Para mi hijo Ulises,
porque no hay nada malo en él.
Y a mis padres, que me regalaron un magnetofón.
Nota para Ulises
Querido Ulises:
Ahora mismo, mientras escribo, tú tienes dos años y medio y eres magnífico. A tu edad actual, es científicamente imposible que estés leyendo esto, pero te harás mayor y lo podrás hacer.
Las personas somos bastante vanidosas. Incluso los que en apariencia son más humildes presumen de no presumir. Yo he escrito este libro para entretenerte cuando crezcas, claro está, pero también con la secreta esperanza de parecer más listo. Las personas somos así y difícilmente podemos evitarlo. Hasta hace muy poco, no obstante, yo quería que me admiraran todos, sin importarme quién lo hiciera. Ahora, sin embargo, sólo me interesa parecerte listo a ti. Y eso, lejos de lo que pueda suponerse, no me convierte en más humilde, sino en muchísimo más ambicioso.
Tu madre y yo hemos trabajado bastante para que este libro exista. Ella haciendo las ilustraciones y yo escribiendo las historias. Por tanto, si cuando lo leas no te gusta nada, no seas demasiado bestia y háznoslo saber con un poco de tacto.
Verás que casi todos los cuentos que te he escrito transcurren en un país lejano. Se trata de una vieja técnica que se inventaron ciertos narradores hace muchísimo tiempo con el fin de situar los hechos en un ambiente remoto e irreal, donde las cosas más disparatadas parecen un poquito más posibles.
Sé que soy algo raro, y tal vez por ello te haya dado la impresión en muchísimas ocasiones de vivir también yo en un país lejano.
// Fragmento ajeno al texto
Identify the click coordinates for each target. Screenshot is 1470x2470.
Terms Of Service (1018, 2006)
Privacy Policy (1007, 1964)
Pero te aseguro que no es así. Vivo muy cerca de ti. En realidad, vivo exactamente en tus manos, y continuaré viviendo ahí para siempre, aunque yo ya no esté y tú tengas noventa años.
Cuentos para Ulises
El talento
Había una vez, en un país muy lejano, un hombre llamado Ernesto que envidiaba profundamente el talento ajeno.
Durante su juventud deseó escribir, pero nunca se le dio bien. Más tarde quiso dirigir películas, hasta que comprobó que no tenía habilidad para ello. También lo intentó con la pintura, la escultura y la música, y siempre con resultados catastróficos. Simplemente, no estaba dotado para la creación artística.
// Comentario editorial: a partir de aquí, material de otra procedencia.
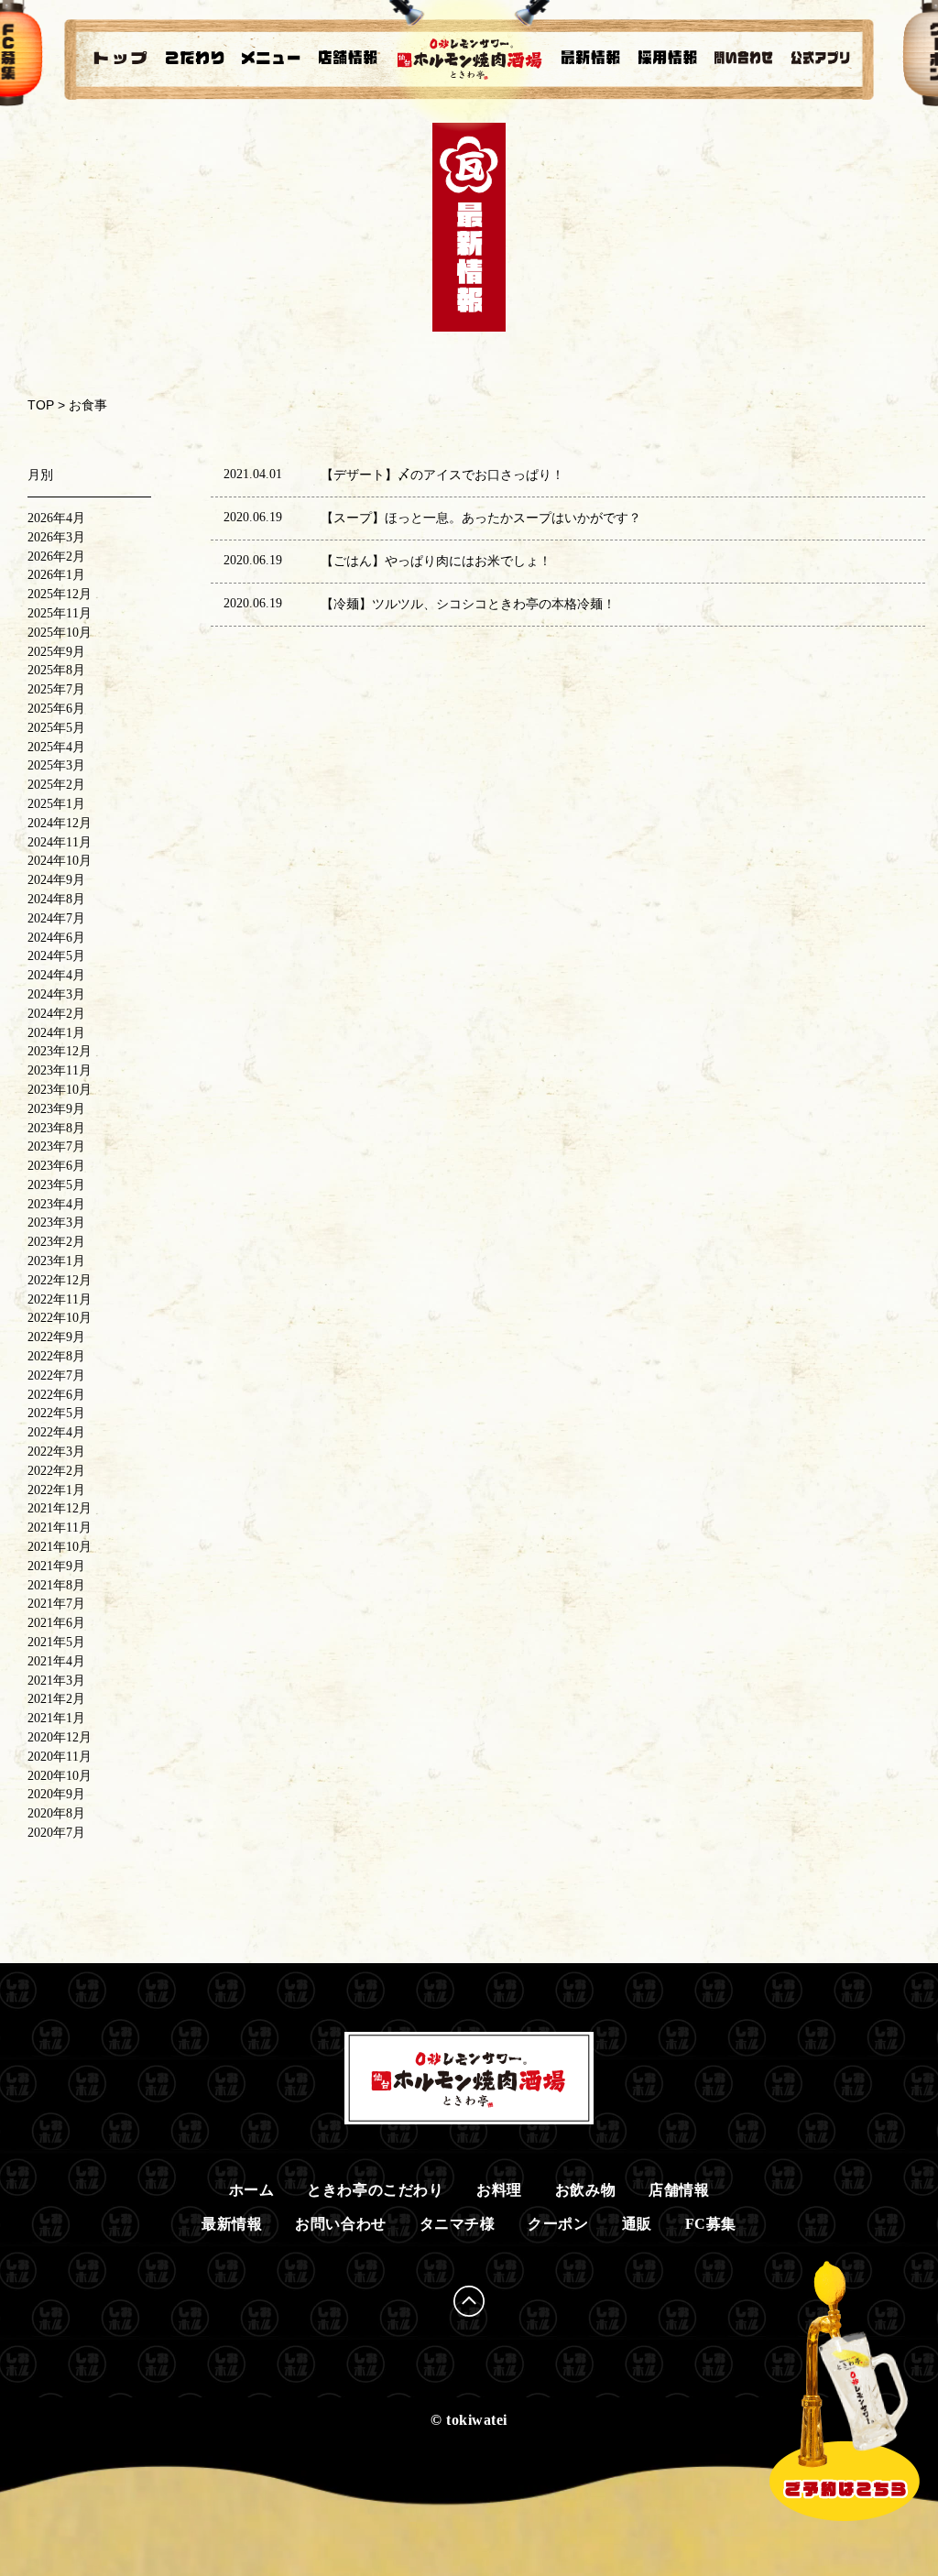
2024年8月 (56, 899)
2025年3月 (56, 765)
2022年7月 (56, 1375)
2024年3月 (56, 994)
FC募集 (710, 2224)
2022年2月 (56, 1471)
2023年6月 (56, 1166)
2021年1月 (56, 1718)
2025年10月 (59, 632)
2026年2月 (56, 556)
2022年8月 (56, 1356)
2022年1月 (56, 1490)
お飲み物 (585, 2190)
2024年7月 (56, 918)
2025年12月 (59, 594)
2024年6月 (56, 937)
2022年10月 (59, 1318)
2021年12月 (59, 1508)
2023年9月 (56, 1109)
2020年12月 (59, 1737)
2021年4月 (56, 1661)
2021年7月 (56, 1603)
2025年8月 (56, 670)
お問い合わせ (340, 2224)
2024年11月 (59, 842)
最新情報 (232, 2224)
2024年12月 (59, 823)
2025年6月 (56, 708)
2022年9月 (56, 1337)
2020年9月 (56, 1794)
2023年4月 (56, 1204)
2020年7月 (56, 1832)
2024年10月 (59, 861)
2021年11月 (59, 1527)
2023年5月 (56, 1185)
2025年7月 (56, 689)
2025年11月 (59, 613)
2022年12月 (59, 1280)
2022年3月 (56, 1451)
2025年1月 (56, 804)
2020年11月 (59, 1756)
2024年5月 (56, 956)
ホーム (252, 2190)
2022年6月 (56, 1395)
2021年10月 (59, 1547)
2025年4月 (56, 747)
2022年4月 (56, 1432)
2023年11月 (59, 1070)
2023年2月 (56, 1242)
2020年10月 (59, 1776)
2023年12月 (59, 1051)
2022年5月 (56, 1413)
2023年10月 (59, 1090)
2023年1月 (56, 1261)
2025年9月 (56, 652)
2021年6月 (56, 1623)
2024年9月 (56, 880)
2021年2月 (56, 1699)
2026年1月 (56, 575)
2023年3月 (56, 1222)
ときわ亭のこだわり (375, 2190)
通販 (637, 2224)
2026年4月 (56, 518)
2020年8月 (56, 1813)
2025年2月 (56, 784)
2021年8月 (56, 1585)
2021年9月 (56, 1566)
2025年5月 (56, 728)
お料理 (499, 2190)
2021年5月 (56, 1642)
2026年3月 (56, 537)
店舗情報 (679, 2190)
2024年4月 (56, 975)
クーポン (558, 2224)
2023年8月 (56, 1128)
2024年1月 (56, 1033)
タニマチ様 (458, 2224)
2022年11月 (59, 1299)
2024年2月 (56, 1014)
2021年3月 (56, 1680)
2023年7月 (56, 1146)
Su vida era triste y pasaba la mayor parte del tiempo refunfuñando. Le dolía la inventiva de los demás y se esforzaba continuamente por resaltar los errores de los grandes creadores.
—Woody Allen se repite —se le escuchó decir en cierta ocasión en un bar de copas.
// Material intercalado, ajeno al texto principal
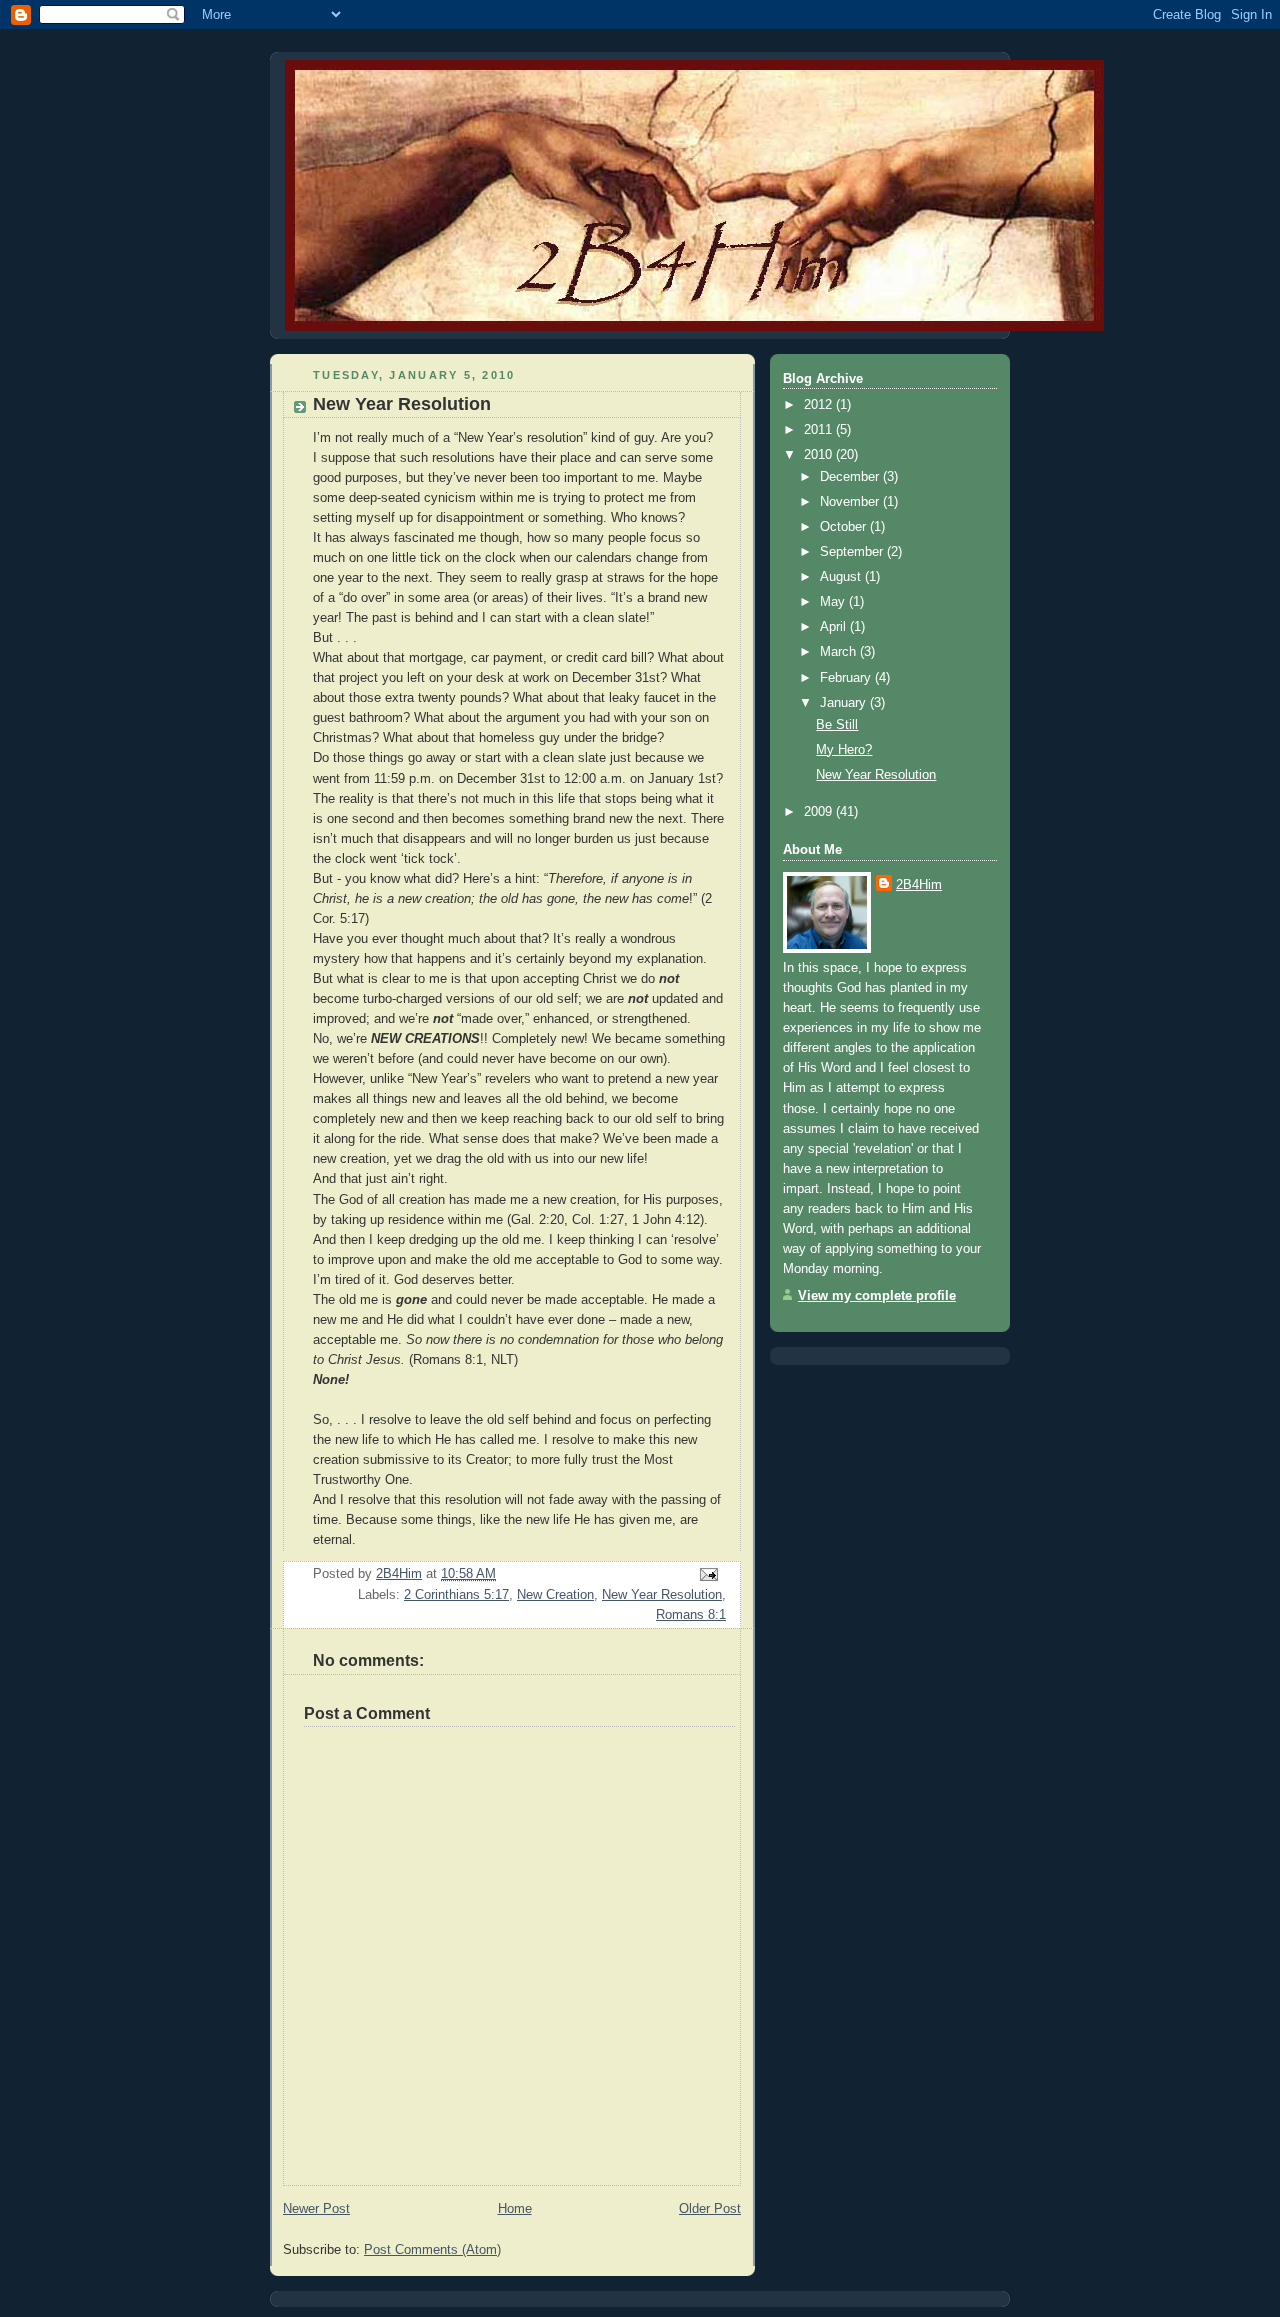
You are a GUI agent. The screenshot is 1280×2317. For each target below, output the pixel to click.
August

Siempre que encontraba un pequeño fallo en una gran obra literaria no podía evitar agrandarlo y señalarlo públicamente.
—Los hermanos Karamazov —solía decir— flojea un poco en la página doscientos treinta, y hacía el final del capítulo noveno hay una frase lamentable.
Así era la vida de Ernesto, siempre criticando, siempre agigantando las diminutas imperfecciones que encontraba en la genialidad de los demás.
Una mañana de lunes se levantó muy entusiasmado. Había tenido un sueño magnífico que le había dado una idea estupenda para calmar un poco su profunda envidia.
—¡Ya lo tengo! —gritó desde la cama.
La idea que tuvo era muy simple, pero de una eficacia tremenda. Para amortiguar su envidia decidió recortar todos los momentos flojos de las grandes novelas y unirlos después para leerlos seguidos.
—¡Cómo no se me había ocurrido antes! —exclamó feliz mientras sujetaba unas tijeras con la mano derecha.
Empezó recortando, directamente del libro, las únicas seis líneas flojas que pudo encontrar en La divina comedia de Dante. Luego hizo algo similar con varios libros de Chesterton y con todo el teatro de Molière.
Cada día madrugaba para continuar con su delirante propósito: tener unidos en varios volúmenes todos los errores de los genios y así deleitarse contemplándolos.
El suelo de su casa terminó llenándose de papeles recortados. En diez años consiguió su objetivo: construir la Gran Biblioteca de los Errores.
Cientos de volúmenes repletos de frases huecas y de momentos desafortunados adornaban las paredes de su piso.
—La vida es hermosa —dijo con una sonrisa estúpida.
Y sentado en un sofá leía aquellos libros construidos por su resentimiento.
—¡Qué mala es esta frase de Nabokov! ¡Para que luego digan que era un genio! —y se reía.
Años después decidió hacer algo similar con el cine. Gracias a una máquina para editar vídeo, seleccionó los peores momentos de las grandes películas y los unió hasta formar ciento veinte minutos de cine espantoso filmados por los mejores directores del mundo.